La dichiarazione elenca otto obiettivi da raggiungere entro il 2015, per combattere fame, povertà e malattie epidemiche, per migliorare la condizione delle donne, per favorire l’istruzione e per salvaguardare l’ambiente.
Gli interventi nel corso della tavola rotonda hanno cercato di mettere in risalto alcuni dei nodi cruciali che andrebbero sciolti per realizzare gli obiettivi degli MDG.
Indebitamento, privatizzazioni, brevetti
Jack Jones Zulu, dell’organizzazione Jubilee Zambia, ha ricordato il problema dell’indebitamento, che pone i paesi del sud in una posizione di dipendenza verso i creditori e impedisce gli investimenti per combattere la fame e la povertà.
Il filippino Jude Esguerra ha dal canto suo messo in risalto la questione della privatizzazione dell’acqua, citando l’esempio di Manila, dove la gestione della rete idrica è affidata a due compagnie private.
Qui il taglio dei costi di manutenzione della rete di distribuzione sarebbe stata causa indiretta di un’epidemia di colera negli slums della capitale filippina. In questo caso la privatizzazione si dimostrerebbe contraria agli obiettivi degli MDG.
Anche la nota attivista indiana Vandana Shiva è intervenuta nel dibattito, per stigmatizzare la possibilità di brevettare organismi viventi (in particolare le sementi) iscritta negli accordi sulla proprietà intellettuale dell’Organizzazione mondiale per il commercio. “Si tratta sì di una ridistribuzione della ricchezza”, ha affermato, “ma dal basso verso l’alto”.
Giustizia fiscale
Bruno Gurtner, del Gruppo di lavoro delle organizzazioni svizzere per la cooperazione e cofondatore di Global Tax Justice Network (un coordinamento internazionale per la lotta all’evasione fiscale nato lo scorso anno a Porto Alegre), si è invece chinato sulla questione dei paradisi fiscali.
“Un terzo delle transazioni finanziarie mondiali passa attraverso le regioni offshore”, ha ricordato. “Le grandi compagnie riescono a sfuggire all’imposizione fiscale, mentre gli stati sono costretti ad aumentare le imposte indirette e a ridurre i servizi”.
“Per realizzare gli obiettivi degli MDG, una maggiore giustizia fiscale è indispensabile”, ha concluso Gurtner.
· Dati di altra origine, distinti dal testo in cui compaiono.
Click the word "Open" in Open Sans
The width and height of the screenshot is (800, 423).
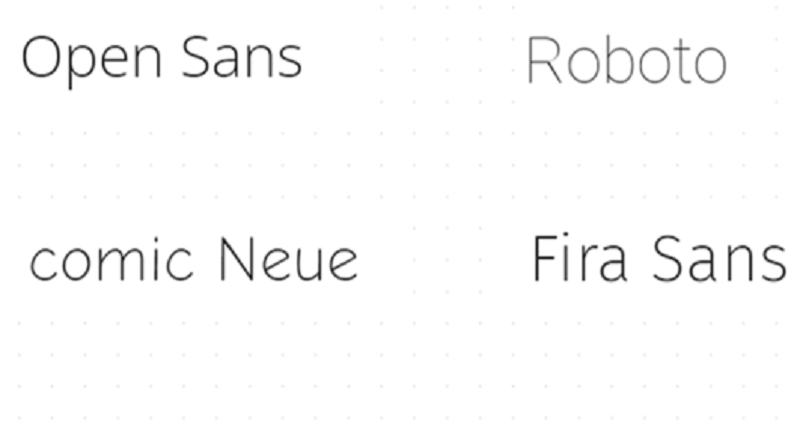coord(92,61)
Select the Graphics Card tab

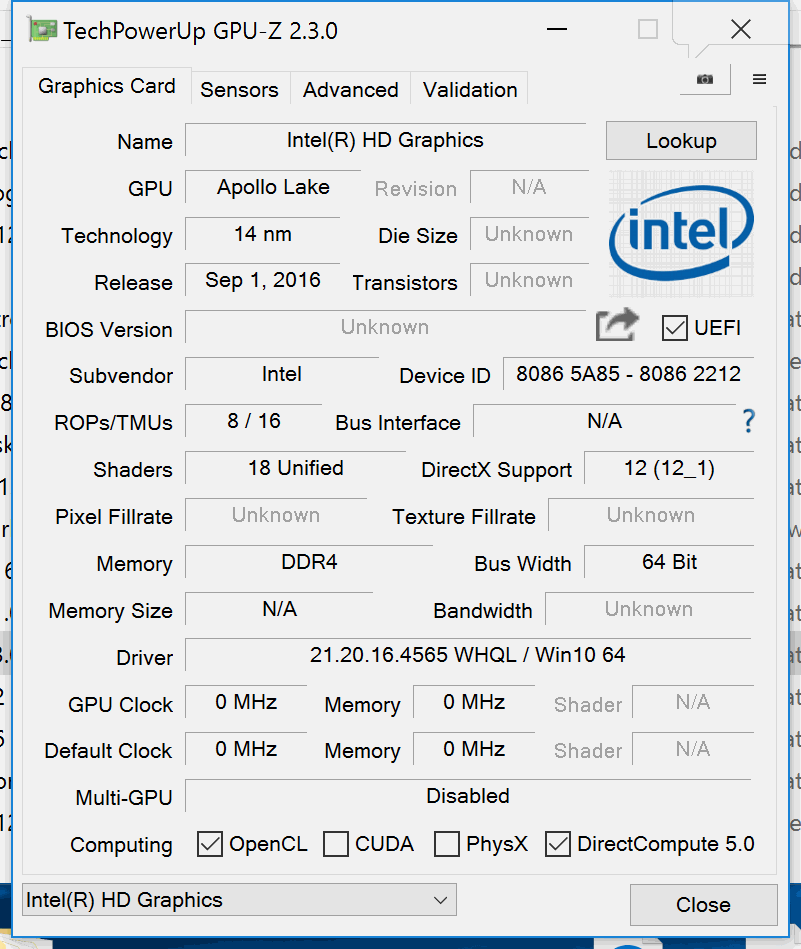click(x=106, y=86)
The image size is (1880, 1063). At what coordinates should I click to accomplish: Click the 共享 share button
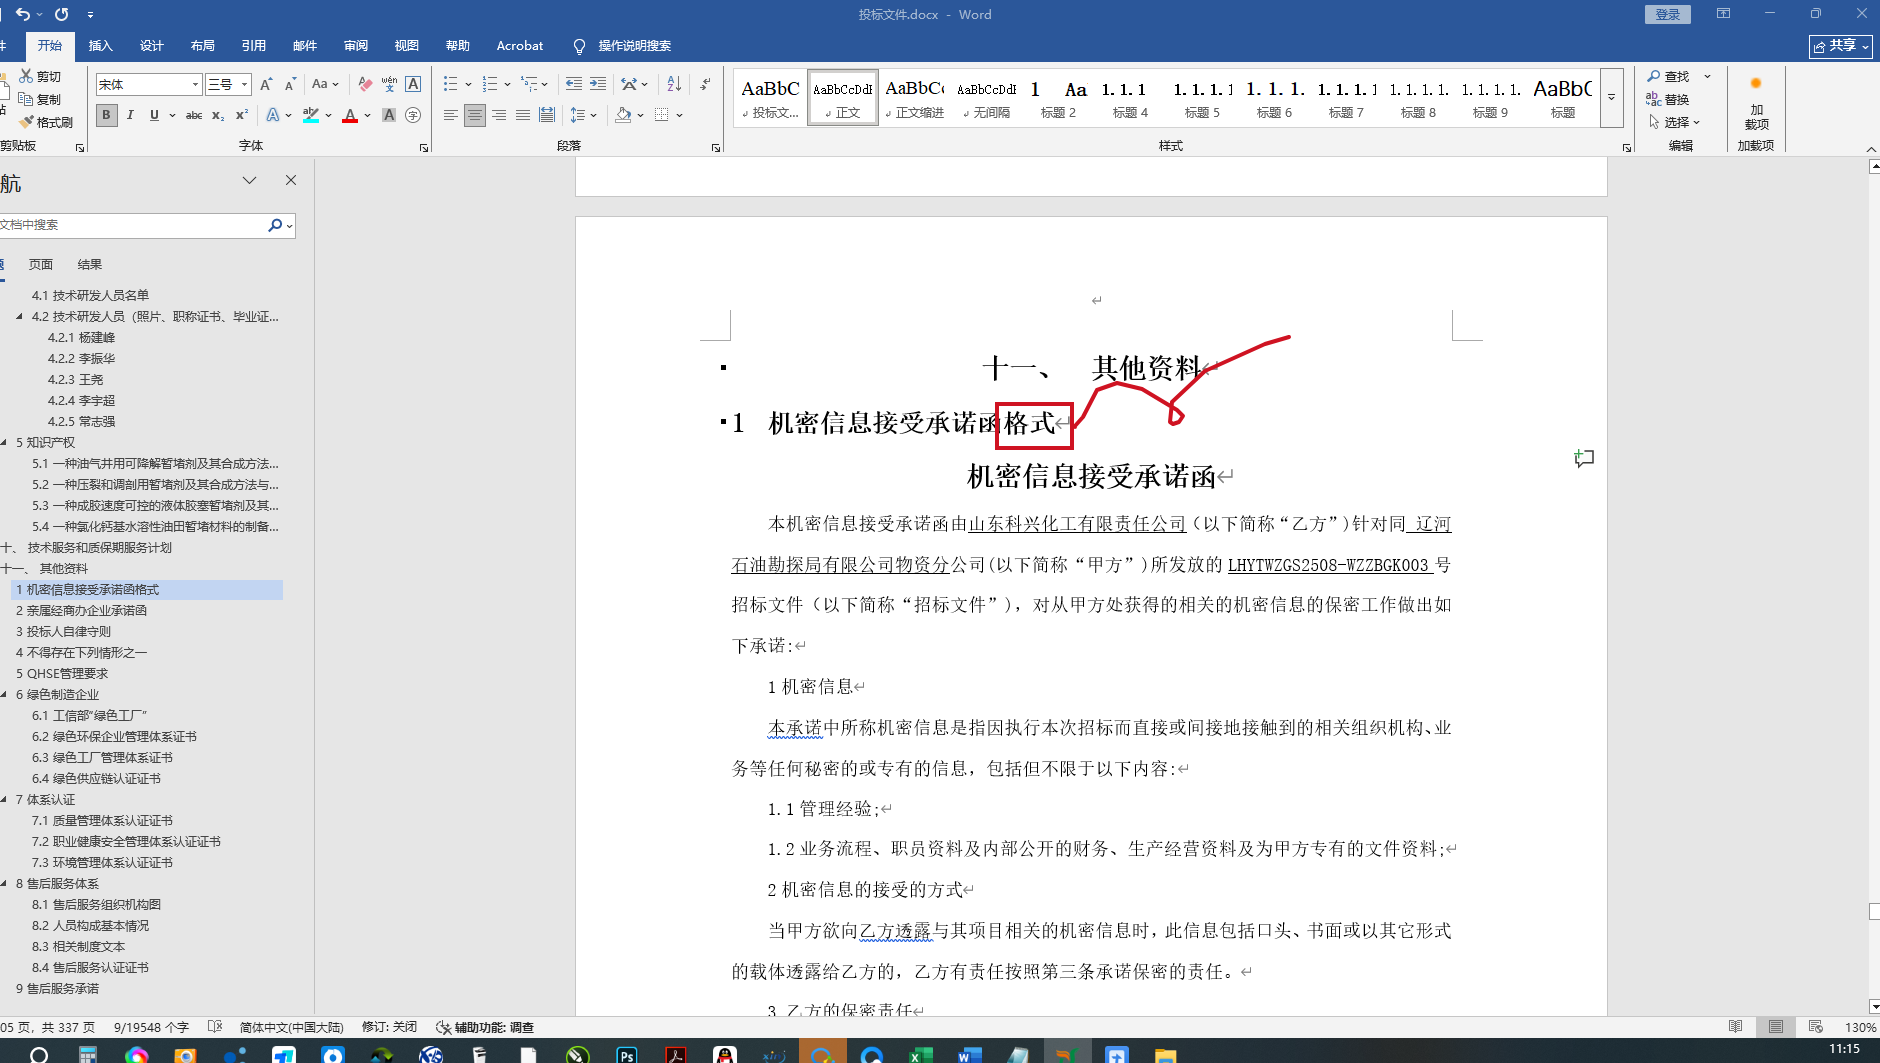(1840, 46)
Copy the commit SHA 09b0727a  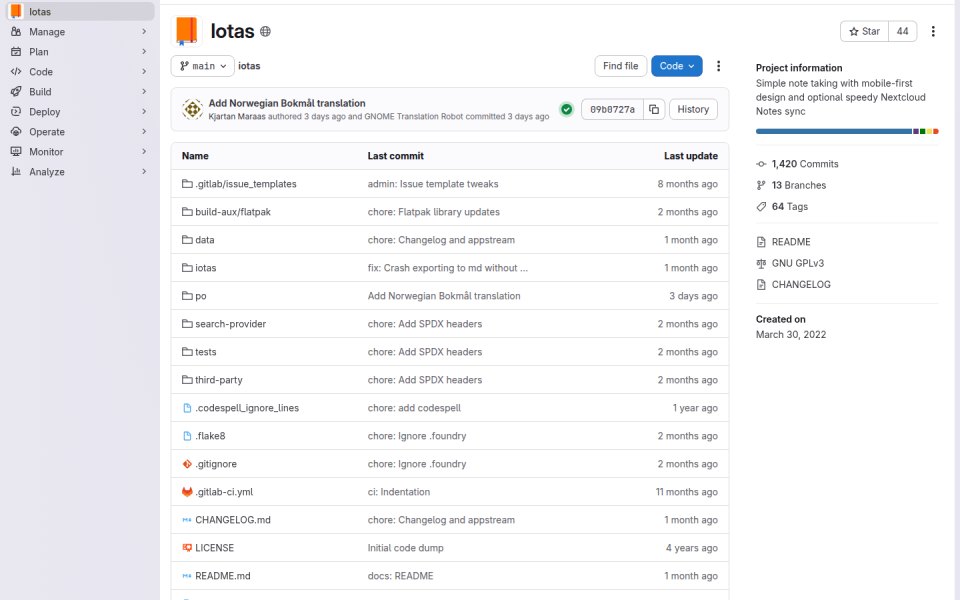[654, 110]
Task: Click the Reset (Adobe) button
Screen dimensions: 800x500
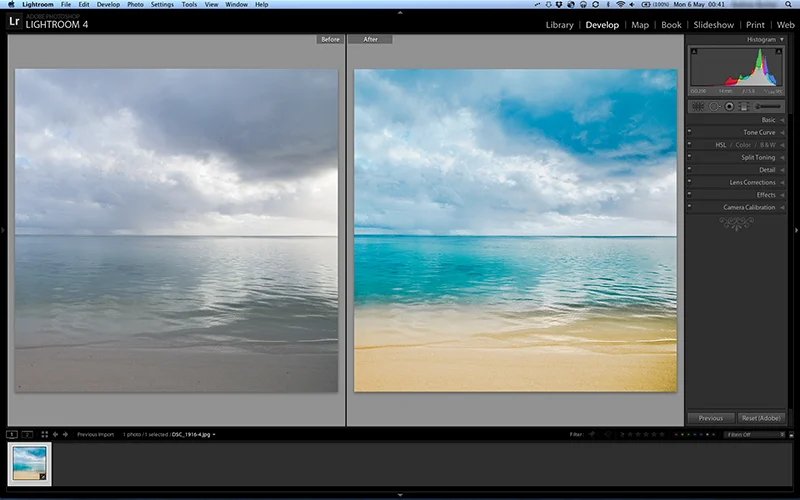Action: 761,418
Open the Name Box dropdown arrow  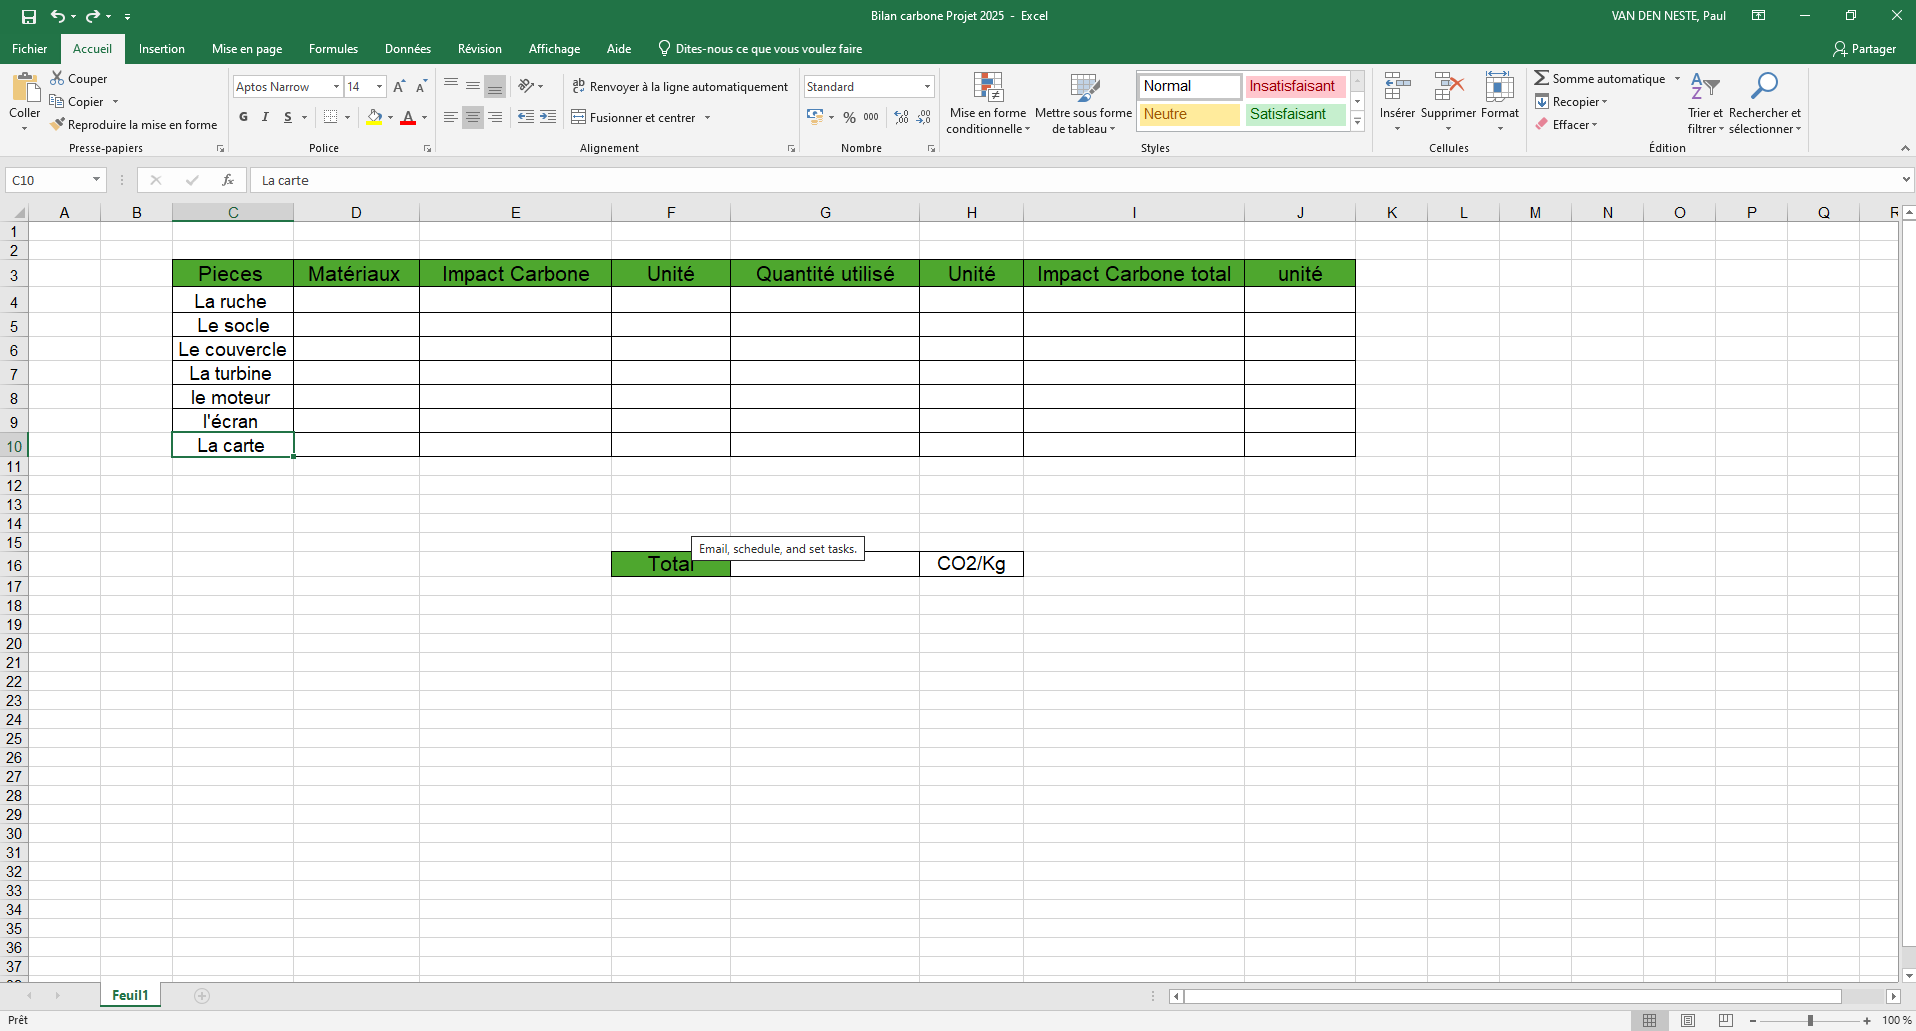pyautogui.click(x=96, y=180)
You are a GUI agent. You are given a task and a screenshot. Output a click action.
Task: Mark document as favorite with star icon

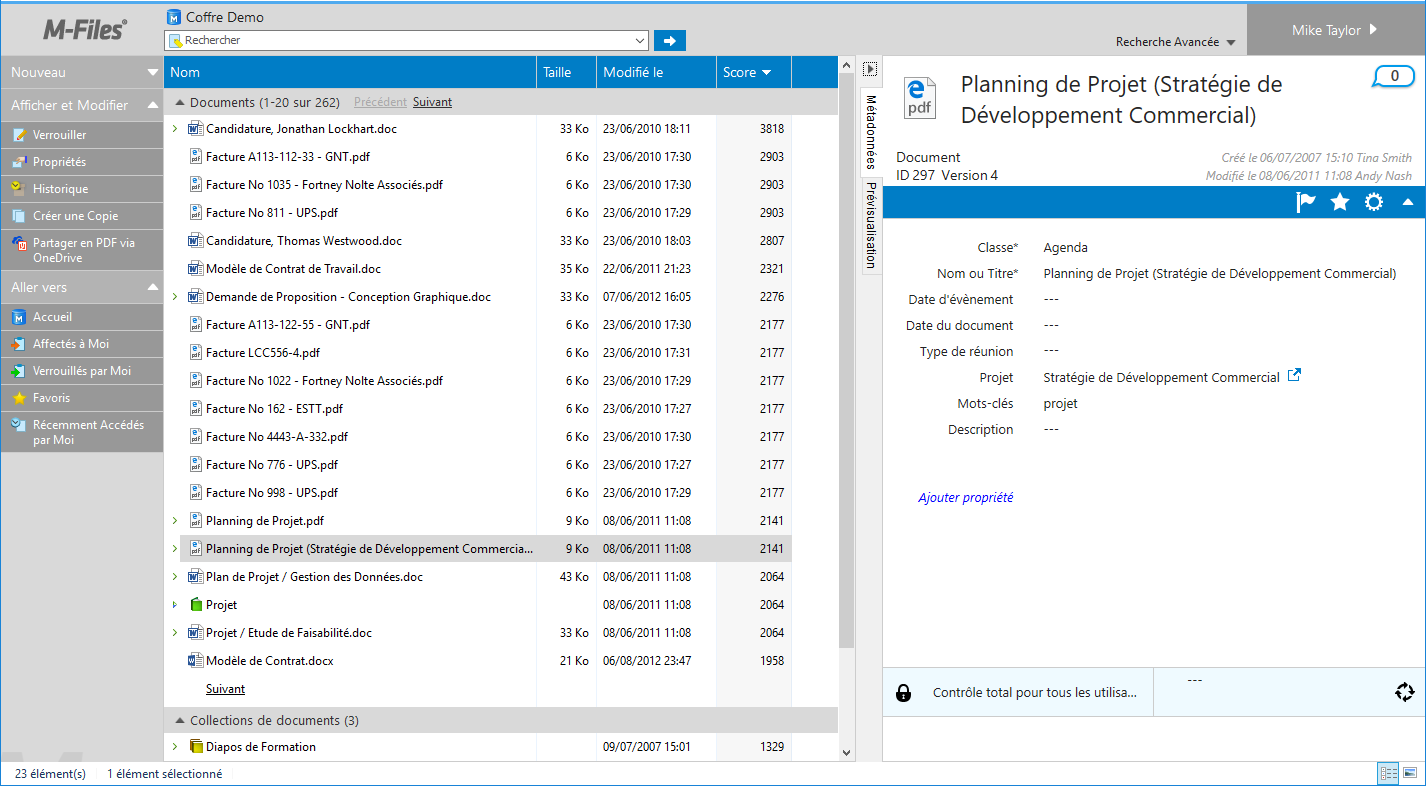click(1340, 202)
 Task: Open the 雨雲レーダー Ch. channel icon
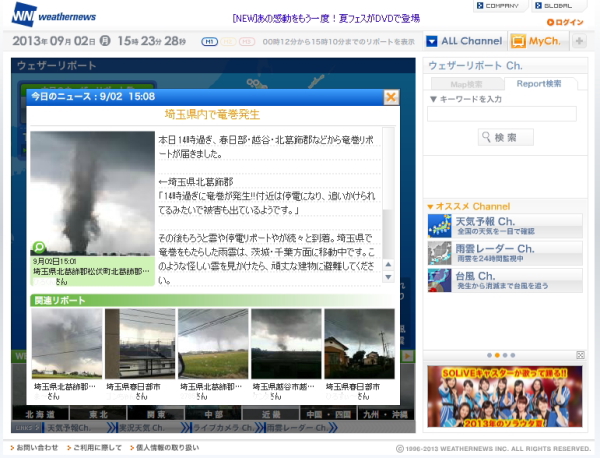click(x=440, y=253)
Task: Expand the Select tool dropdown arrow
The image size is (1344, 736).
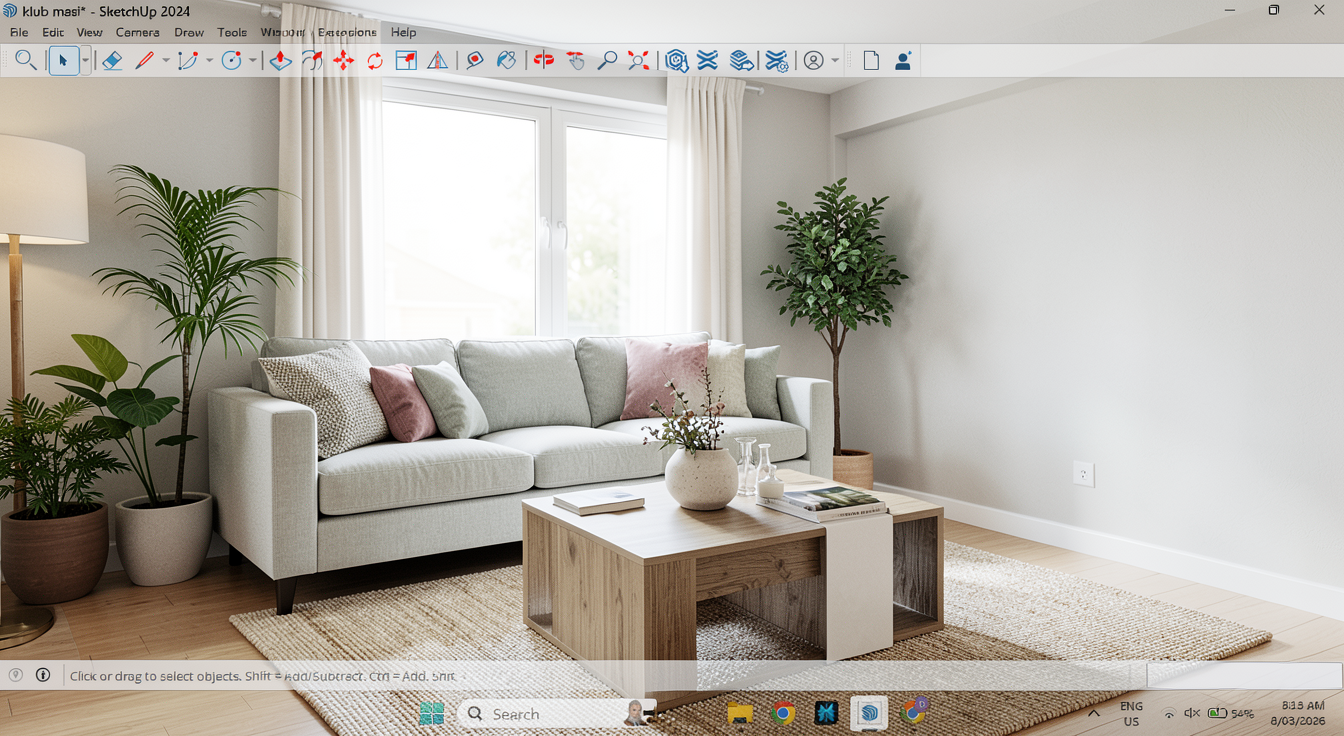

Sconfiggere la povertà è possibile
Gli strumenti e i mezzi finanziari per sconfiggere la povertà dunque non mancherebbero. La galassia altermondialista che si è riunita a Mumbai trabocca del resto di idee in proposito.
La realizzazione degli obiettivi degli MDG richiede però decisioni politiche concrete. Il problema è che manca la volontà di farlo, ha osservato Eveline Herfkens.
La coordinatrice della campagna dell’ONU per gli MDG ha perciò invitato i movimenti riuniti a Mumbai a fare pressione sui governi perché si impegnino per realizzare gli obiettivi delle Nazioni Unite: “Vi prego di non mancare questa opportunità per sconfiggere la povertà”.
swissinfo, Andrea Tognina, Mumbai
Gli otto obiettivi dell’ONU per il nuovo millennio:
1. Sradicare la povertà estrema e la fame
2. Realizzare un’istruzione primaria universale
3. Promuovere l’uguaglianza fra i sessi e sostenere le donne
4. Ridurre la mortalità infantile
5. Promuovere la salute delle madri
6. Combattere l’Aids/HIV, la malaria e altre epidemie
7. Garantire la sostenibilità ambientale
8. Creare una cooperazione globale per lo sviluppo
Con l’adesione alle Nazioni Unite, anche la Svizzera è chiamata a realizzare questi obiettivi.